MR: They say the eyes are a window to the soul and that’s kind of true.

JD: I would agree with that.

MR: So, we’re in the dead of summer and I don’t go anywhere without my sunglasses. I would hope most people don’t too. I mean, especially here in Arkansas, you just have to have sunglasses. Is there something specific we need to be looking for when we’re picking up some sunglasses? Whether they’re fun and funky coming from Target or whether they’re high-dollar prescription sunglasses? Anything we need to look at for the sunglasses that are not regulated. 
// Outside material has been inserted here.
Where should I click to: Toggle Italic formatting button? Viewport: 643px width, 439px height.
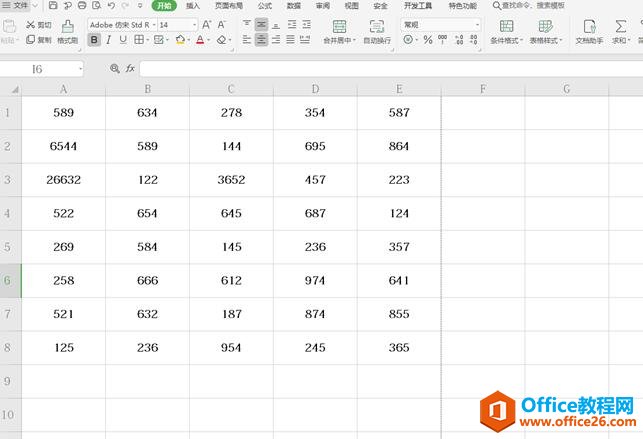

JD: It’s not like the FDA is allowing or disallowing certain tags to be on glasses. And so it’s very important that you’re looking for UVA and UVB protection on those sunglasses. My runners, my tennis players, my bikers, a lot of those I like for them to have a little wrap around the face

because we are protecting from sun UV but we’re also protecting against that wind and so you want to have a large frame. The reasons we would need protection from UVA and B would be cataracts, macular degeneration. The wrap is to make sure that there’s no damage from the wind and then further a really good quality pair of sunglasses is going to have UV protection

front side and backside because the UV rays will actually hit the backside of the glasses and pop right into the eye. So, those are important. The larger size is important simply because cancerous lesions, skin cancer can happen right around here very commonly. Especially my farmers back here and the glasses can help to prevent some of that.
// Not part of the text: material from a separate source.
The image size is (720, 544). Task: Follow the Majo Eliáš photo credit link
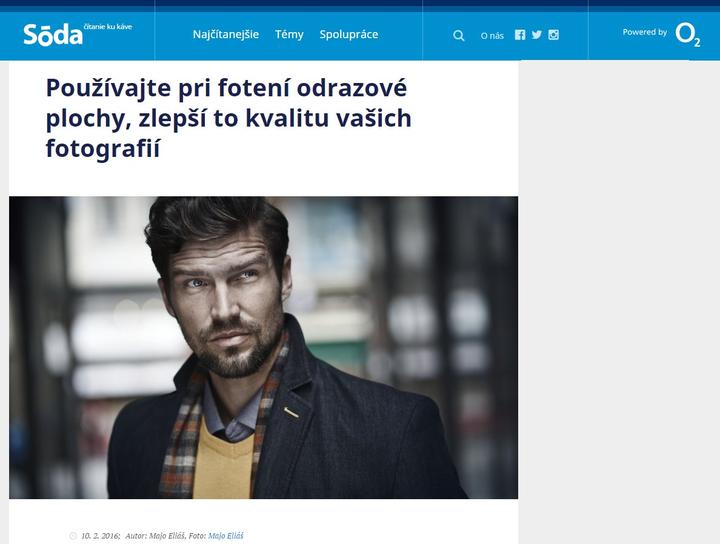226,536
MR: Wow, that’s incredible. My last question in these last 30 seconds. We now are in a world where we’re virtual, we’re on a computer screen. Of course, we’re on our phones. Blue light, blue light glasses. Is that a real thing or is that just a great marketing tool for something that’s not necessarily needed?
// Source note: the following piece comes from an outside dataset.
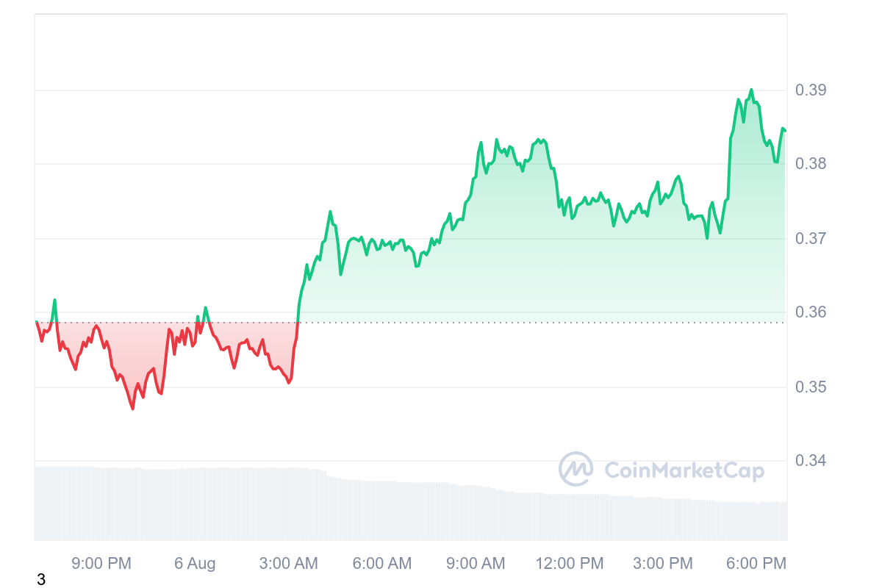Click the highest green price peak
This screenshot has width=882, height=588.
[x=751, y=90]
JD: Sure, it’s a great question. There again, some of the glasses that you can buy online or over the counter are not regulated. So, we have to take one step back and remember the biggest source of blue light that we’re exposed to every single day is that big ball of sun that’s outdoors. So adequate sun protection, protecting from UVA and B light … essential. In front of the computers? Yes, we are exposed to blue light. However, some of the newer devices and computers went to red diode displays, so we’re actually reducing our blue light exposure that way. The LED lights … blue light. So, we are getting exposed to it a lot. Blue light glasses, there’s about 30 to 35% that we need to be blocking. If we block all blue light, unfortunately, that starts affecting our sleep, our circadian rhythms. So, it has to be at a certain percent and only the blue-violet rays. Those things are definitely put into prescription glasses very adequately and correctly. Now, I do get a lot of patients whether it be placebo or not, I bought these offline and they’re blue light and they help me … perfect. They’re not probably hurting you at all. But getting the ones with adequate protection definitely, I have seen improvement with my patients. But I’m also telling them 202020 every 20 minutes take 20 seconds, look 20 ft away. So, there’s definitely something to it. But I think technology is moving away from blue light exposure, and not forgetting those sunglasses.

MR: Awesome. 202020. That’s the takeaway. Dr. Julie, thank you so much for your time today. We appreciate it.